Items listed in a dataset:
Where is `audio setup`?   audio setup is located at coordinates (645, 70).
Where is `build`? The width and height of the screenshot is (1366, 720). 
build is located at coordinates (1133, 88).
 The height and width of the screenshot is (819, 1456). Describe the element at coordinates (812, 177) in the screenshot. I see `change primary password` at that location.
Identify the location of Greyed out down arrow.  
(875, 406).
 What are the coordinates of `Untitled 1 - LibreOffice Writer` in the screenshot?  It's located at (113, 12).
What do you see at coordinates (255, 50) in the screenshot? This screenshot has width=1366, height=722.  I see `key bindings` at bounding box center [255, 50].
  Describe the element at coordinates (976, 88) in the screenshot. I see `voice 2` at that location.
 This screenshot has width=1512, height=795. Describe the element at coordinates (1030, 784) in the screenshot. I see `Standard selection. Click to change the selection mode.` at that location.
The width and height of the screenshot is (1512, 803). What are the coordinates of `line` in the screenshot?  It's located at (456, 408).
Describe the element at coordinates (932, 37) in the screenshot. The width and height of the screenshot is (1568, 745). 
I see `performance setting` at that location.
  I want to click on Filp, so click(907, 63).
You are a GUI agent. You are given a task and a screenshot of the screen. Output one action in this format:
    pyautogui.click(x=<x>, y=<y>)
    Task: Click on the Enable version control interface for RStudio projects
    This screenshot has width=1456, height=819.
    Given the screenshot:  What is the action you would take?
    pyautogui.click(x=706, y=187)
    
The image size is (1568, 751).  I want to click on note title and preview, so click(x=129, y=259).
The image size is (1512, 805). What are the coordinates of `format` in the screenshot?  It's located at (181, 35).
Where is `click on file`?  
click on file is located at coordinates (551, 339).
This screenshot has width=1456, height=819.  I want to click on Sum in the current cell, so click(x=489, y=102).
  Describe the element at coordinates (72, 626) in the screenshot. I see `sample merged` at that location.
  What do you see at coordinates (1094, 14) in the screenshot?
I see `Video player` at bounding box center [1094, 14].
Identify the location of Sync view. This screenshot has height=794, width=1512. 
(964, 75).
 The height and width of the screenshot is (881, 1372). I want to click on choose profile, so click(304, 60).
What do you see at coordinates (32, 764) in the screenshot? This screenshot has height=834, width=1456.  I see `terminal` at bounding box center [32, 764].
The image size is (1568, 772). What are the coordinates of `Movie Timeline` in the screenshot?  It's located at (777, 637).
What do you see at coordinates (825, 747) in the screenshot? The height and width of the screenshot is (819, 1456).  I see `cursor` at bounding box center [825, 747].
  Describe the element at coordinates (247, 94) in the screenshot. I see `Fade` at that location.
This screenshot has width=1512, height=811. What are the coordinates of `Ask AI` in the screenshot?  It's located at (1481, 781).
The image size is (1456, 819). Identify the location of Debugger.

- [Short exercise]: Update the material above by replacing each occurrence of "Identify the location of" with "Give the position of" and leaving all other text unchanged.

- [Exercise response]:
Where is `audio setup`?   audio setup is located at coordinates (645, 70).
Where is `build`? The width and height of the screenshot is (1366, 720). 
build is located at coordinates (1133, 88).
 The height and width of the screenshot is (819, 1456). Describe the element at coordinates (812, 177) in the screenshot. I see `change primary password` at that location.
Give the position of Greyed out down arrow.  
(875, 406).
 What are the coordinates of `Untitled 1 - LibreOffice Writer` in the screenshot?  It's located at (113, 12).
What do you see at coordinates (255, 50) in the screenshot? This screenshot has width=1366, height=722.  I see `key bindings` at bounding box center [255, 50].
  Describe the element at coordinates (976, 88) in the screenshot. I see `voice 2` at that location.
 This screenshot has width=1512, height=795. Describe the element at coordinates (1030, 784) in the screenshot. I see `Standard selection. Click to change the selection mode.` at that location.
The width and height of the screenshot is (1512, 803). What are the coordinates of `line` in the screenshot?  It's located at (456, 408).
Describe the element at coordinates (932, 37) in the screenshot. The width and height of the screenshot is (1568, 745). 
I see `performance setting` at that location.
  I want to click on Filp, so click(907, 63).
You are a GUI agent. You are given a task and a screenshot of the screen. Output one action in this format:
    pyautogui.click(x=<x>, y=<y>)
    Task: Click on the Enable version control interface for RStudio projects
    This screenshot has width=1456, height=819.
    Given the screenshot:  What is the action you would take?
    pyautogui.click(x=706, y=187)
    
The image size is (1568, 751).  I want to click on note title and preview, so click(x=129, y=259).
The image size is (1512, 805). What are the coordinates of `format` in the screenshot?  It's located at (181, 35).
Where is `click on file`?  
click on file is located at coordinates (551, 339).
This screenshot has width=1456, height=819.  I want to click on Sum in the current cell, so click(x=489, y=102).
  Describe the element at coordinates (72, 626) in the screenshot. I see `sample merged` at that location.
  What do you see at coordinates (1094, 14) in the screenshot?
I see `Video player` at bounding box center [1094, 14].
Give the position of Sync view. This screenshot has height=794, width=1512. 
(964, 75).
 The height and width of the screenshot is (881, 1372). I want to click on choose profile, so click(304, 60).
What do you see at coordinates (32, 764) in the screenshot? This screenshot has height=834, width=1456.  I see `terminal` at bounding box center [32, 764].
The image size is (1568, 772). What are the coordinates of `Movie Timeline` in the screenshot?  It's located at (777, 637).
What do you see at coordinates (825, 747) in the screenshot? The height and width of the screenshot is (819, 1456).  I see `cursor` at bounding box center [825, 747].
  Describe the element at coordinates (247, 94) in the screenshot. I see `Fade` at that location.
This screenshot has width=1512, height=811. What are the coordinates of `Ask AI` in the screenshot?  It's located at (1481, 781).
The image size is (1456, 819). Give the position of Debugger.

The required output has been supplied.